The Arab and Mediterranean countries have not been spared the negative repercussions of this war on their economy and on their food security

Indeed, the Arab and Mediterranean countries, although far from the battlefield, have not been spared the negative repercussions of this war on their economy (increase in oil and gas prices, decline in trade, drop in Russian and Ukrainian tourism revenues) and on their food security, as shown in Chart 1: (disruption of wheat and fertiliser supplies, skyrocketing prices and increased insurance premiums). Arab oil and gas exporting countries are doing rather well as the sanctions imposed on Russia are allowing them to export more gas, oil, aluminium and steel and to reap huge profits.

CHART 1 Food Dependence of Arab Countries on Ukraine and Russia

The reaction of Arab and Mediterranean countries to the Russian invasion reflects their concern, but also their desire to assert themselves as sovereign states.
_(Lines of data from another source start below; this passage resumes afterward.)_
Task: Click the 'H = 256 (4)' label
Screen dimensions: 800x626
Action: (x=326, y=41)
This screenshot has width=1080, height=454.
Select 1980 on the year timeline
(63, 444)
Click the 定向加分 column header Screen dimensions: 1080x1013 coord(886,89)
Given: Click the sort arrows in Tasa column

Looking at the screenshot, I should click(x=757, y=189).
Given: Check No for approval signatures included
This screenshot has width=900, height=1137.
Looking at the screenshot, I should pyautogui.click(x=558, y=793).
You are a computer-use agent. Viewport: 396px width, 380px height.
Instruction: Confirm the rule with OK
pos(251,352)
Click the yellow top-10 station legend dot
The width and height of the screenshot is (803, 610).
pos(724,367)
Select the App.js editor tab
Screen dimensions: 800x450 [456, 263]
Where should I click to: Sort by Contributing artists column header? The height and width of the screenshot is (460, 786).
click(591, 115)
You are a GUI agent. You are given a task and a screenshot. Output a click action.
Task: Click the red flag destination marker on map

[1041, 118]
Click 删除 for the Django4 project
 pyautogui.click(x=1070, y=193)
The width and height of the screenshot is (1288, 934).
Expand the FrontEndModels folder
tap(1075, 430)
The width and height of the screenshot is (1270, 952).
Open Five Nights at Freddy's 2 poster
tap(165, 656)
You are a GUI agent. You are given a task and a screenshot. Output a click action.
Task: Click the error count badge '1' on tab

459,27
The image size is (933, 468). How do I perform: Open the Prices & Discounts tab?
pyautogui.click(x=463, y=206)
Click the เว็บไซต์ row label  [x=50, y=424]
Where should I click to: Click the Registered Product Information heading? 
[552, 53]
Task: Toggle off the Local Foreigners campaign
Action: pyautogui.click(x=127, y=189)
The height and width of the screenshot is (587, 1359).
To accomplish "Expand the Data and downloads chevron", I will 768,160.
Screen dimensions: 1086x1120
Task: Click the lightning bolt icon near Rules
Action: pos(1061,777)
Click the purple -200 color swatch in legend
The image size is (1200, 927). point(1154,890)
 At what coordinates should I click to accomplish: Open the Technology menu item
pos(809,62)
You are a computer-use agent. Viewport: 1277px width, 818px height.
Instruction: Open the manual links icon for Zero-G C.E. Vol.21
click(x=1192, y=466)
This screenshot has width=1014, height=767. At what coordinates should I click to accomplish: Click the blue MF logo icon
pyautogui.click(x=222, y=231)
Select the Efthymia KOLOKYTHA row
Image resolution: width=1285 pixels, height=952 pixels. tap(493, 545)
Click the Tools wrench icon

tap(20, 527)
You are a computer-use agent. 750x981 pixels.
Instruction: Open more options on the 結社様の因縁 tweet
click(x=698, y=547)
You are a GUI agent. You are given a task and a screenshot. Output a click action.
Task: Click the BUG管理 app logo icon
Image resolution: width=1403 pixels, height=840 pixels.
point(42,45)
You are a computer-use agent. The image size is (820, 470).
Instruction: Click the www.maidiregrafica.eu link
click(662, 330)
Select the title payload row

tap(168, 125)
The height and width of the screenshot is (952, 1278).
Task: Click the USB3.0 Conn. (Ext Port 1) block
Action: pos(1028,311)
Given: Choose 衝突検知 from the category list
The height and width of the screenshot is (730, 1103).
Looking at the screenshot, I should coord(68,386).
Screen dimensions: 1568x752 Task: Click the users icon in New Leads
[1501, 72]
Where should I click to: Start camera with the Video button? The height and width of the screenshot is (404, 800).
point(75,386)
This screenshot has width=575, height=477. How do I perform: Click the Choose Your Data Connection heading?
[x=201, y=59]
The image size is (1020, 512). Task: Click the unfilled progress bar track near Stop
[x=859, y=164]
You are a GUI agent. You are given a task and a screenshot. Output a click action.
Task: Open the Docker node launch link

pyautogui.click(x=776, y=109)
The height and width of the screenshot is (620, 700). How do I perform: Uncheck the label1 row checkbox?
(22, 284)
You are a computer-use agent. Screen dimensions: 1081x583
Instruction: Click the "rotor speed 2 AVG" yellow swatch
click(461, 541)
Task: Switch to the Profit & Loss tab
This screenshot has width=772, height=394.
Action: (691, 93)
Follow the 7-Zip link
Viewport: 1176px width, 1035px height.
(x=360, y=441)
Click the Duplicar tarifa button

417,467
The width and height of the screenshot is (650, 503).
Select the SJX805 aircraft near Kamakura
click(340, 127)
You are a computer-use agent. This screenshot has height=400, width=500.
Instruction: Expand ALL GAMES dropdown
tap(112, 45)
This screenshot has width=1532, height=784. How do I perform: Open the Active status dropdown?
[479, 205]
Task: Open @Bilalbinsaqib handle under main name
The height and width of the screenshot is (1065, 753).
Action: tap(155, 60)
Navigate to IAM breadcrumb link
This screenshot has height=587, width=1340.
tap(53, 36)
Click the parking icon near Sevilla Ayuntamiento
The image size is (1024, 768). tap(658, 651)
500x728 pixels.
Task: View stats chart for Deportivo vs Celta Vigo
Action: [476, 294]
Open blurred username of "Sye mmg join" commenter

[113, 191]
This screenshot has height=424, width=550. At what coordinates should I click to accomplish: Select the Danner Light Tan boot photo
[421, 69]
While the United States and the EU have called on them to “take a stand” by condemning Russia’s “illegal” invasion and applying the sanctions imposed on it, all Arab and Mediterranean countries (including Israel and Turkey), with the exception of Syria, have deplored the Russian invasion and demanded a complete withdrawal of Russian forces but refused to apply the sanctions, preferring to remain neutral, pragmatic and detached.

The Reaction of Arab and Mediterranean Countries to the Russian Invasion: An Explanation

While Western countries have stood united in the face of the Russian invasion, Arab countries have reacted in a fragmented fashion. This differentiated positioning is explained by the history of each country, regional geopolitics, international alliances and the impact of the war in Ukraine on their economy.

The differentiated positioning of Arab countries explains the Council of the Arab League’s extreme caution with regard to the Russian invasion. Meeting on 28 February, the Council limited itself to “expressing its concern about the development of events and stressing the importance of respecting the principles of international law and the United Nations Charter.” The statement avoided qualifying or even condemning the Russian invasion. Nevertheless, the League dispatched a “Contact Group” chaired by the Algerian Foreign Minister to meet with Russian Minister Lavrov on 4 April and Ukrainian Minister Kuleba on 5 April and reiterate the need to cease hostilities.

Although all Arab and Mediterranean countries are affected by the Russian invasion, they are not suffering the consequences of the war with the same degree of severity. Thus, their political positioning in the face of Russian aggression varies: condemnation without application of sanctions in the case of the majority, unwavering support for Russia in the case of Syria alone, outright hostility in the case of the Lebanese state (but not the Hezbollah Party), Kuwait and the Tripoli government, or simple “indifference” shown by abstention votes or even non-participation in the vote (Morocco has often practised the empty chair policy). This differentiation was manifest in the votes on the Security Council resolutions and especially the UN General Assembly votes. In any case, the countries’ votes have also varied according to the subject of the resolution, as shown in Table 1:

TABLE 1Comparative Table of Votes by Arab and Mediterranean Countries on General Assembly Resolutions (2 March, 7 April, 12 October and 14 November 2022)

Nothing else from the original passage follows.